3 de agosto de 2009

Rosario Castellanos (Ciudad de México, México; 25 de mayo de 1925 - Tel Aviv, Israel; 7 de agosto de 1974)

Es necesario, a veces, encontrar compañía.
Amigo, no es posible ni nacer ni morir
sino con otro. Es bueno
que la amistad le quite
al trabajo esa cara de castigo
y a la alegría ese aire ilícito de robo.
¿Cómo podrás estar solo a la hora
completa, en que las cosas y tú hablan y hablan,
hasta el amanecer?



¿Qué hay más débil que un dios?
Gime hambriento

y husmea la sangre de la víctima
y come sacrificios y busca las entrañas de lo creado,
para hundir en ellas
sus cien dientes rapaces.
(Un dios. O ciertos hombres que tienen un destino)
Cada día amanece y el mundo es nuevamente devorado.

(...)Para el amor no hay tregua, amor. La noche
no se vuelve, de pronto, respirable. Y cuando un astro rompe sus cadenas y lo ves zigzaguear, loco, y perderse, no por ello la ley suelta sus garfios. El encuentro es a locuras. En el beso se mezcla el sabor de las lágrimas. Y en el abrazo ciñes el recuerdo de aquella orfandad, de aquella muerte.

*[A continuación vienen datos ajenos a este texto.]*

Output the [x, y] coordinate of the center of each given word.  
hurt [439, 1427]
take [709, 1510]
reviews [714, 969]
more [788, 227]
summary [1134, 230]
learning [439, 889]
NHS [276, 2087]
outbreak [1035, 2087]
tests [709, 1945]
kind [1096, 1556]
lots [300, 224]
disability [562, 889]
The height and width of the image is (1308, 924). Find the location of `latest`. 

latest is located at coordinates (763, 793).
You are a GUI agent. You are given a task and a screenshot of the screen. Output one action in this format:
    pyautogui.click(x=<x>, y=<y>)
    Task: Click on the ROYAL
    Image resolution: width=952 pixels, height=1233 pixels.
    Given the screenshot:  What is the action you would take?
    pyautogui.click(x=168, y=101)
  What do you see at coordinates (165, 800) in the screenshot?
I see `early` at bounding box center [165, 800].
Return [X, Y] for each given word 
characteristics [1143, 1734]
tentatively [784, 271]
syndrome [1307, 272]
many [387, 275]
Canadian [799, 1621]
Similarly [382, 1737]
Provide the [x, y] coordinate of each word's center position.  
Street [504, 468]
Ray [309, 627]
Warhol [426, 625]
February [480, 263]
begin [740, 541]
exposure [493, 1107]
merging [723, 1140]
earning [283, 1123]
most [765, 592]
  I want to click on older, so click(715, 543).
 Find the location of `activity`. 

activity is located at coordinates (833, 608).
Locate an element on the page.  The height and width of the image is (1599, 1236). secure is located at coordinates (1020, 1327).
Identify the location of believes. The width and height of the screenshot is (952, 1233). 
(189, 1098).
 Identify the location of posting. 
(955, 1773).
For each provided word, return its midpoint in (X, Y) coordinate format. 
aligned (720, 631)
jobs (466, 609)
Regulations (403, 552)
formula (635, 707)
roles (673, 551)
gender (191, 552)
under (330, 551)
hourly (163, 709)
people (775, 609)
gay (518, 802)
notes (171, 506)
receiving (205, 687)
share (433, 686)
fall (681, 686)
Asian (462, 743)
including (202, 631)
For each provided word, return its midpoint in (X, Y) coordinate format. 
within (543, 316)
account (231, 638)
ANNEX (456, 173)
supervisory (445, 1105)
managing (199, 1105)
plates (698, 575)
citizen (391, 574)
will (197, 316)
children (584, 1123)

Quisimos aprender la despedida
y rompimos la alianza
que juntaba al amigo con la amiga.
Y alzamos la distancia
entre las amistades divididas.

Para aprender a irnos, caminamos.
Fuimos dejando atrás las colinas, los valles,
los verdeantes prados.
Miramos su hermosura
pero no nos quedamos.

Llevamos nuestros pies
donde la soledad tiene su casa
y allí nos detuvimos para siempre.
En silencio aguardamos
hasta aprender la muerte.



Temí... no el gran amor.

Fui inmunizada a tiempo y para siempre con un beso anacrónico
y la entrega ficticia
—capaz de simular hasta el rechazo— y por el juramento, que no es más retórico porque no es más solemne.
No, no temí la pira que me consumiría sino el cerillo mal prendido y esta ampolla que entorpece la mano con que escribo.